Hepatitis C Discovery Wins Nobel Prize for Medicine


By: Nour Hany

Imagine living in a time when blood transmission is your biggest fear in the world! In the 1960s, donating blood was more like a “Russian Roulette” game; people were more likely to get liver inflammation from donated blood caused by a mysterious disease.

At the time, Hepatitis C was an unknown disease; Hepatitis A and Hepatitis B were only discovered by the mid-1960s. However, in 1972, Prof. Harvey Alter discovered that none of these viruses was causing liver inflammation for the patients who received the blood and that another mysterious disease was causing the inflammation.
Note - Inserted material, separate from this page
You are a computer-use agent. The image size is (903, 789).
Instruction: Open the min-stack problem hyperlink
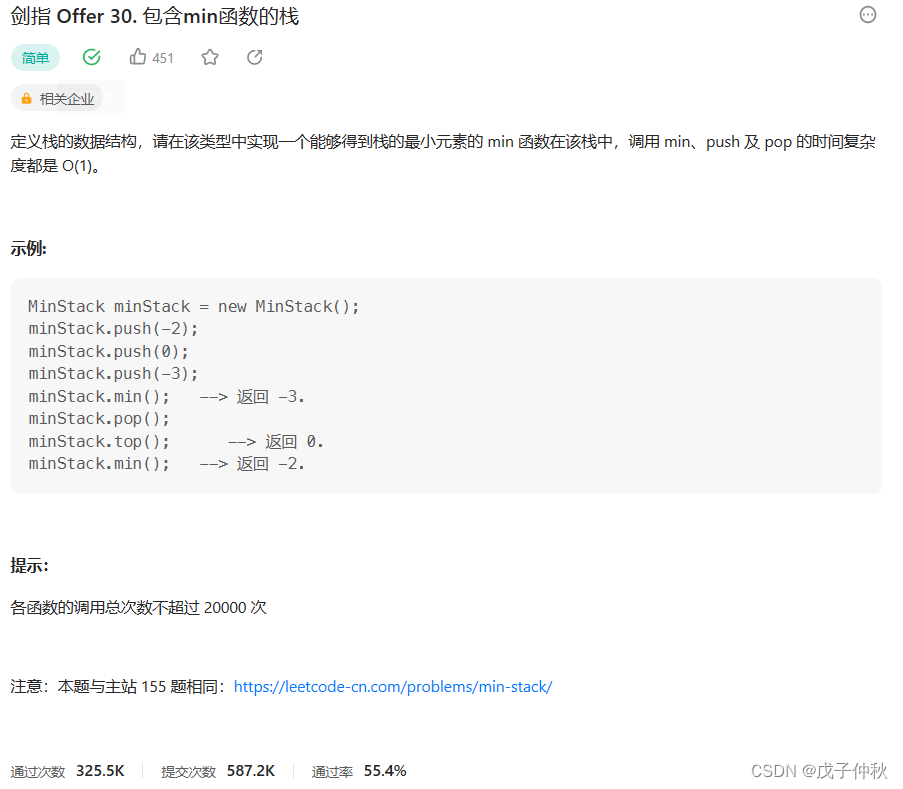[393, 686]
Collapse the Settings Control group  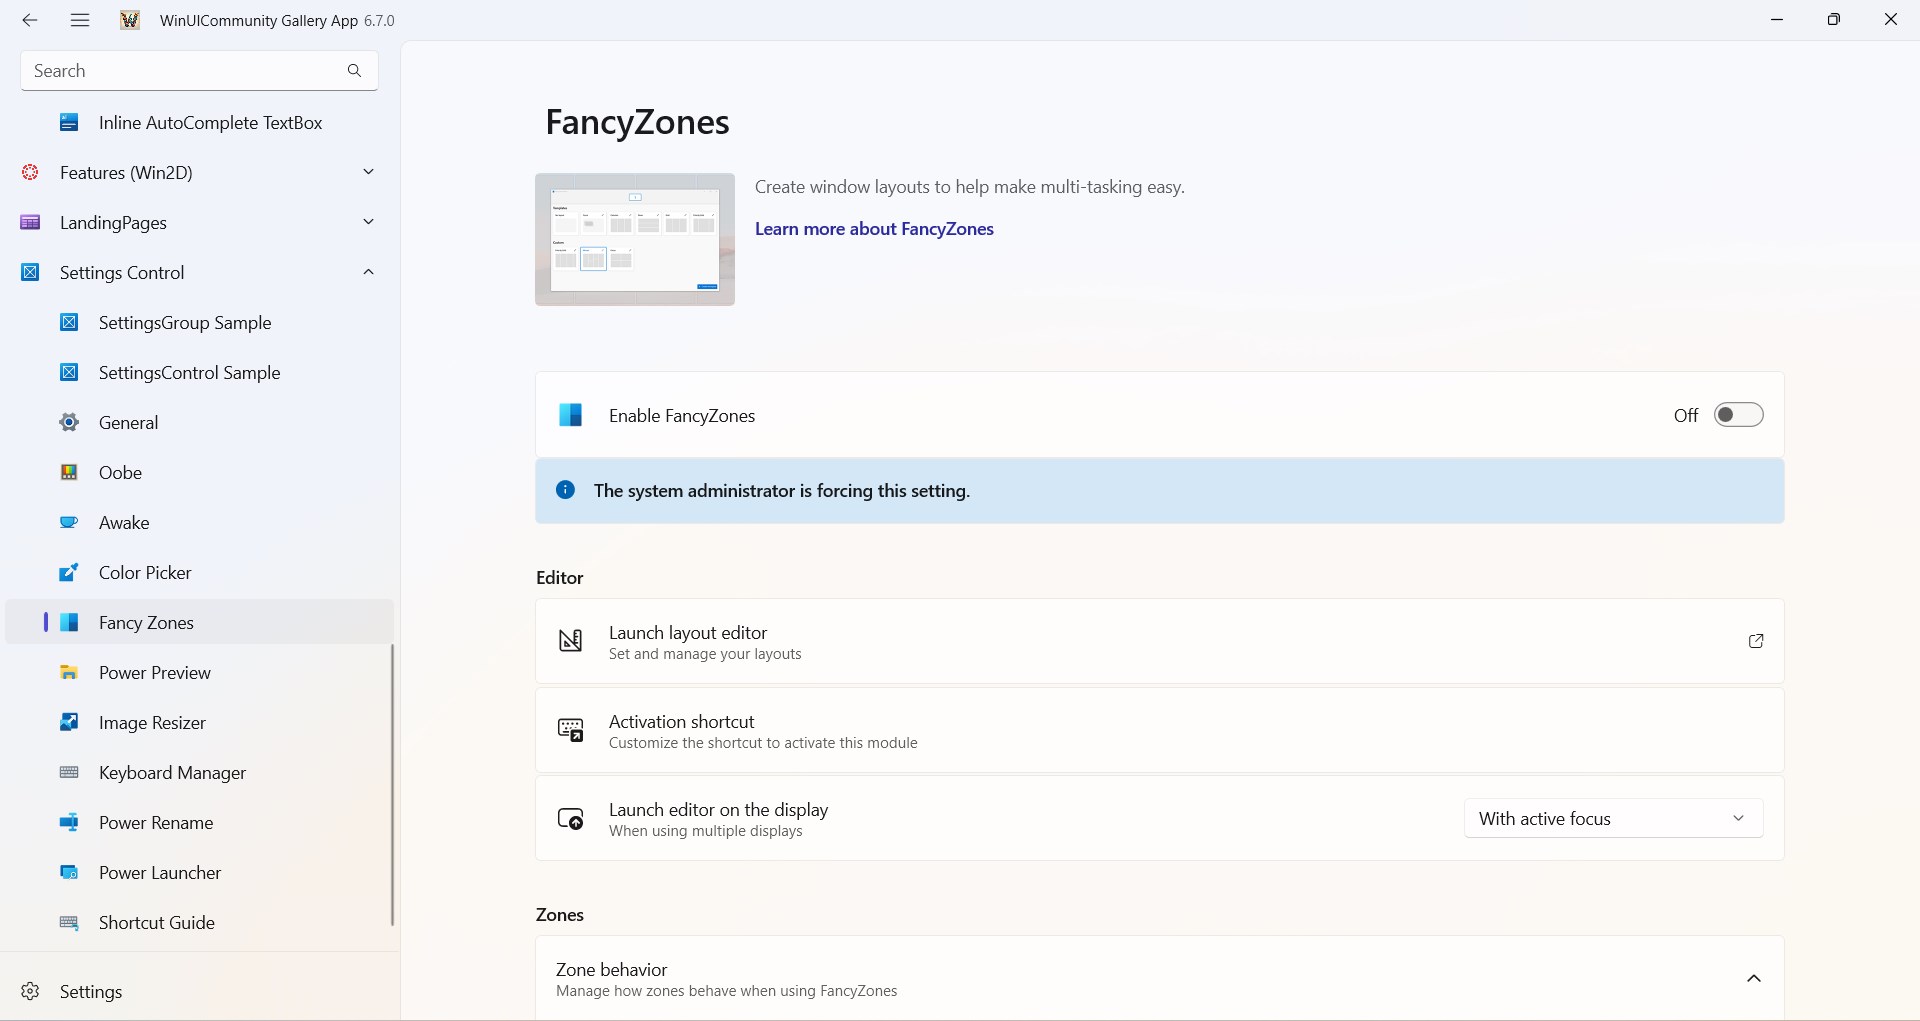tap(368, 272)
After giving chimpanzees blood from infected patients, these chimpanzees started developing the disease. Later on, this mysterious disease became known as “non-A, non-B” hepatitis, and scientists started putting a plan to figure out its nature.

Back then, scientists had limited resources and tools, which made their searching strategy for the virus really hard. After seven years, and more than 30 or 40 different methodological approaches, one of these approaches finally worked, leading to the discovery of Hepatitis C. The Nobel Prize for medicine or physiology was given to the three scientists who discovered it: British scientist Michael Houghton, and US researchers Harvey Alter and Charles Rice.

Their discovery contributed to saving millions of lives, as it is now possible to detect the virus in the blood, preventing millions of people from getting infected and raising awareness of the disease all over the world. If it were not for this discovery, we would not have discovered a cure for the virus, and it would still be one of the most terrifying diseases in the world.

Although it is now officially a curable disease, 70 million people are still living with the virus, and it kills about 400,000 a year.